The moderators addressed the dangers of the development of spyware, malicious software that extracts information, posing a threat to democracy and citizens' privacy, as these are currently being acquired by governments. However, we also learned about good practices in the use of technology from certain states. The seminar featured the youngest member of the Estonian parliament, Kristy Enn Vaga, who discussed his country's experience as the first digital government.
During the seminar, we debated the challenges and benefits posed by AI for people's lives. On this topic, we had the opportunity to hear from Dr. Francesca Palmiotto, a postdoctoral researcher at the Center for Fundamental Rights at Hertie School. She presented a case study on how officials in the United States use AI to translate asylum requests received in languages other than English. The issue observed is that there are many errors and information losses in its use, adversely affecting asylum applicants' approval process.
Visits to Cologne and Berlin
The seminar included an excursion to Cologne and three nights in Berlin. In the first city, we visited the University of Cologne. Afterward, we had free time. In my case, along with other classmates, we climbed the 157 meters of the Cologne Cathedral. This Gothic-style temple is a UNESCO World Heritage site, and its construction dates back to the 13th century. During World War II, the cathedral suffered damage, but its main structure remained intact.

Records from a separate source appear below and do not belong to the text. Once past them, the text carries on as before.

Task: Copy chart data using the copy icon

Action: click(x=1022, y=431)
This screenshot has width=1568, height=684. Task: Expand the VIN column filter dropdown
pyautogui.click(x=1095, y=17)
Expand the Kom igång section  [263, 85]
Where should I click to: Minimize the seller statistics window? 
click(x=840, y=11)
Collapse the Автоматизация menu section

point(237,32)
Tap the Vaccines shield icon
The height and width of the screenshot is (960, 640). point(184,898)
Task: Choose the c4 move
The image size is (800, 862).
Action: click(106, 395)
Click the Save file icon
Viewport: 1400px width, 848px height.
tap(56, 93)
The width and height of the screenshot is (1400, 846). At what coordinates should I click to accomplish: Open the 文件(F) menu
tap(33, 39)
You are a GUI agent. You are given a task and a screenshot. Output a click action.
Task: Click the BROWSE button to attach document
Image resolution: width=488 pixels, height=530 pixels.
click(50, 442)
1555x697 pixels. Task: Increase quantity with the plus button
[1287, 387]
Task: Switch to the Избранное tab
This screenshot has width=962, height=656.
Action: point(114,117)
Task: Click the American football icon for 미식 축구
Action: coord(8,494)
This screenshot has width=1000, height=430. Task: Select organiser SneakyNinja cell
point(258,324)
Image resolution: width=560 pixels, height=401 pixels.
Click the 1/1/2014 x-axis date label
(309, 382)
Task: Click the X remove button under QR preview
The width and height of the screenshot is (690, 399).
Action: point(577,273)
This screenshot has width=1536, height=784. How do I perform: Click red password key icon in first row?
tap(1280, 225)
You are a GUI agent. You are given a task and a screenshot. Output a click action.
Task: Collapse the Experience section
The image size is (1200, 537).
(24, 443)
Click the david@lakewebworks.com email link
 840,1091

Later, we traveled to Berlin. This visit generated much anticipation for me as I would have the opportunity to explore its streets full of history again, and also because it is known as the capital of techno, an electronic music genre that I am passionate about. This city surprised me from the first night with dinner with Salim Amin, a political advisor on Human Rights and International Rule of Law at FNF, and the light festival that illuminated Berlin's key monuments in vibrant colors, such as the Brandenburg Gate and the Berlin Cathedral.
In Berlin, as part of the program, we visited the Berlin-Hohenschönhausen Memorial, the former Stasi prison in East Germany that operated until 1989. This place served as a center for political repression against dissidents and anyone suspected of attempting or even just desiring to escape to West Germany. It was a highly impactful visit as the guide explained the surveillance and eavesdropping system, the methods of psychological and physical torture endured by prisoners for months, and we entered the different types of cells that awaited them.
In this city, we also had the opportunity to listen to presentations by experts such as Anna Wegscheider, Anna Biselli (co-editor-in-chief of Netzpolitik.org), Dr. Francesca Palmiotto, and met with the organization Mnemonic, a global organization working to help human rights defenders effectively use digital documentation of human rights violations and international crimes.
Other topics addressed by the seminar included blockchain, the digital divide, and the protection of human rights in business.
The entire seminar was a great experience. The dedication of the entire team behind the organization and execution of the program, from the director, moderators, assistant, interpreters, administrative staff, to the kitchen staff, is evident in the quality of their work. I cannot fail to mention that it was a fantastic group of people I met as participants from around the world dedicated to the protection of human rights, and the Latino group we formed became very close-knit. The IAF academy always exceeds expectations.